Prosthetic Knowledge :: Prototypo.io
Start a font by tweaking all glyphs at once. With more than twenty parameters, design custom classical or experimental shapes. Once prototyping of the font is done, each point and curve of a glyph can be easily modified. Explore, modify, compare, export with infinite variations.
I liked this better when it was called Metafont.
Sorry, I couldn't resist some snark. I actually do like this project. I love both Processing and typography, so why wouldn't I? Speaking of which...
Hoefler & Frere-Jones :: Pilcrow & Capitulum
Eric Pement :: Using SED to make indexes for books
That's some impressive SED-fu.
Mike Duncan :: Revolutions Podcast
(Okay, so technically this may not belong on a "reading list.") Duncan previously created The History of Rome podcast, which is one of my favorites. Revolutions is his new project, and it just launched. Get on board now.
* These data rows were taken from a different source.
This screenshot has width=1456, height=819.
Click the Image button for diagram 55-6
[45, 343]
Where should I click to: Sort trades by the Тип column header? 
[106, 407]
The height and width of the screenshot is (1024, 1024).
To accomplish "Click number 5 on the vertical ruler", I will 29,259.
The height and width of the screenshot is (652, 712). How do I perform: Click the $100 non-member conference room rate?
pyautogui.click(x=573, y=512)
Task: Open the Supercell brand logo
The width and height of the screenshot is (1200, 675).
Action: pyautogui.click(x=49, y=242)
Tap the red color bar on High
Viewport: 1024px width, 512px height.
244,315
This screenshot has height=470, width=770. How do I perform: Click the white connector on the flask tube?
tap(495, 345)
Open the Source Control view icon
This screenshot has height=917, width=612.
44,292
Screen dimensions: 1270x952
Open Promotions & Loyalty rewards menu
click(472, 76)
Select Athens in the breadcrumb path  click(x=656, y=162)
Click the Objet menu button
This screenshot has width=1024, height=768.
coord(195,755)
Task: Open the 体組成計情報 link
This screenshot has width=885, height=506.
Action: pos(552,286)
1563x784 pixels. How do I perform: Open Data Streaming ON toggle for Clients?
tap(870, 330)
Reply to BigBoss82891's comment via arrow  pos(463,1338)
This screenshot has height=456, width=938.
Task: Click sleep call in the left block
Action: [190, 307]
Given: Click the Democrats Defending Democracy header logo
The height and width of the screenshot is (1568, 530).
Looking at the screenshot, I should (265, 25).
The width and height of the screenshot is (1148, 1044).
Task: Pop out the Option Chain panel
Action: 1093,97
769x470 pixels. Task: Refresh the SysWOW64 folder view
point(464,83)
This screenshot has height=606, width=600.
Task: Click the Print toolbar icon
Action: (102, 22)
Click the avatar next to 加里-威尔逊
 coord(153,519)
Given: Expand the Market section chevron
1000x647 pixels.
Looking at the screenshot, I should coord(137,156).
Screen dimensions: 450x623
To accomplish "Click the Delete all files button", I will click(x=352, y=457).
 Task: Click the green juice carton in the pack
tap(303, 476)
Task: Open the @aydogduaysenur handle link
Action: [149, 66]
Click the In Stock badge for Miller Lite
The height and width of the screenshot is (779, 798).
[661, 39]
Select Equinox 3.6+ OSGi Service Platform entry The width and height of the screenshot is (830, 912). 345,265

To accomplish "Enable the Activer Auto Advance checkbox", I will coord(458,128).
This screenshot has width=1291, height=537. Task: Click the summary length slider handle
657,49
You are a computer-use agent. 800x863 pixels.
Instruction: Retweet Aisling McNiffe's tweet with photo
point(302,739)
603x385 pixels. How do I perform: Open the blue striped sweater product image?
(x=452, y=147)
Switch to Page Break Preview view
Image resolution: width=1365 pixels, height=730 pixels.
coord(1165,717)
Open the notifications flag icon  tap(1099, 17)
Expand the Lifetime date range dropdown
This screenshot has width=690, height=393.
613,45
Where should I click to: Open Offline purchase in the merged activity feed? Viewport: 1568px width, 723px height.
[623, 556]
Kenneth Moreland :: Diverging Color Maps for Scientific Visualization [pdf]
Ardi, Tan & Yim :: Color Palette Generation for Nominal Encodings [pdf]
These two have been really helpful in the new visualization project I'm working on.
Andrew Shikiar :: Predicting Kiva Loan Defaults
Brett Victor :: Up and Down the Ladder of Abstraction: A Systematic Approach to Interactive Visualization
This would be a great starting place for high-school or freshmen STEM curricula. As a bonus, it has this nice epigraph from Richard Hamming:
"In science, if you know what you are doing, you should not be doing it. In engineering, if you do not know what you are doing, you should not be doing it. Of course, you seldom, if ever, see either pure state."
Megan McArdle :: 13 Tips for Jobless Grads on Surviving the Basement Years
I'm at the tail end of a doctoral program and going on the job market. This is good advice. What's disappointing is that this would have been equally good and applicable advice for people going on the job market back when I started grad school. The fact that we're five years (!!) down the road and we still have need of these sorts of "surviving in horrid job markets" pieces is bleak.